Problems =>
A. List each series of CEOC senior secured notes named in the Caesars press release, giving its interest rate and due year.
B. Translate this sentence from the Caesars press release into Spanish: "All capitalized terms used, but not defined herein, shall have the meanings ascribed to such terms in the RSA."

Start of Provided passage

NEW YORK, Jan. 30, 2015 /PRNewswire/ -- Caesars
Entertainment Corporation ("CEC") and Caesars Entertainment
Operating Company, Inc., a majority owned subsidiary of CEC
("CEOC") engaged in confidential discussions with certain
beneficial holders (the "Bank Lenders") of first lien debt (the
"Bank Debt") incurred by CEOC pursuant to that certain Third
Amended and Restated Credit Agreement (the "Credit Agreement"),
dated as of July 25, 2014, by and
among CEC, CEOC, the lenders party thereto and Credit Suisse AG,
Cayman Islands Branch, as
administrative agent, regarding the Restructuring (as defined in
the Third Amended and Restated Restructuring Support and
Forbearance Agreement among CEC, CEOC and certain holders of claims
in respect of CEOC's 11.25% senior secured notes due 2017, CEOC's
8.5% senior secured notes due 2020 and CEOC's 9% senior secured
notes due 2020 (the "RSA")). The confidential discussions
took place at a meeting held on January 29,
2015 (the "Meeting"), however at this time, the Bank Lenders
have not been able to reach an agreement with CEC and CEOC.
At the Meeting, CEC and CEOC provided certain confidential
information (the "Discussion Materials") to the Bank Lenders
pursuant to non-disclosure agreements ("NDAs") among CEC, CEOC and
the Bank Lenders. The Discussion Materials have been posted
to the following URL:
http://origin-qps.onstreammedia.com/origin/multivu_archive/ENR/Bank-Response_vPresented.pdf
The Bank Lenders' NDAs with CEC and CEOC have now expired
pursuant to their terms and the information contained herein is
provided by the Bank Lenders in connection with their rights under
the NDAs. Any financial information contained in this press
release and posted to the URL above was provided by CEC and CEOC,
and the Bank Lenders make no representations or warranties
whatsoever with respect to such information, and disclaim any
responsibility of any kind to anyone for any use of, or reliance
on, this information or any omissions therefrom. The
information set forth herein and provided in the Discussion
Materials is subject to the disclaimer set forth at the end of this
press release. All capitalized terms used, but not defined
herein, shall have the meanings ascribed to such terms in the
RSA.

End of Provided passage
Start of Entries

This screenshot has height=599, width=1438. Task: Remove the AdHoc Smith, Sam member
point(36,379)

End of Entries
Start of Entries

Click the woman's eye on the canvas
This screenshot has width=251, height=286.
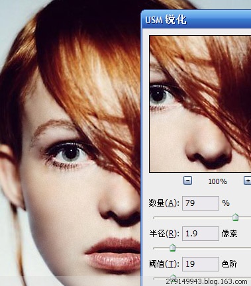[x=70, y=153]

End of Entries
Start of Entries

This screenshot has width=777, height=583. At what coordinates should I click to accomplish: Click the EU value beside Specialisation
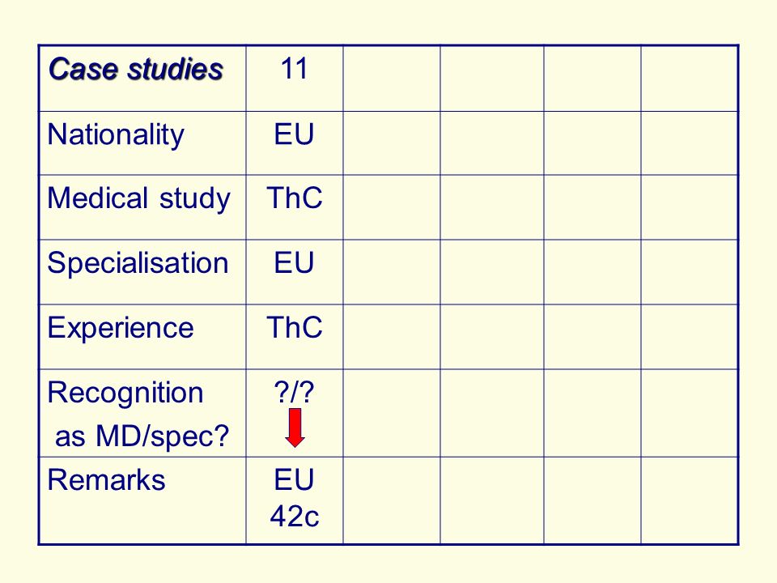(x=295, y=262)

End of Entries

Exercise solutions =>
A.
- 11.25% senior secured notes due 2017
- 8.5% senior secured notes due 2020
- 9% senior secured notes due 2020

B. Todos los términos en mayúscula que se utilizan, pero que no se definen en el presente documento, tendrán los significados que se les atribuyen en el RSA.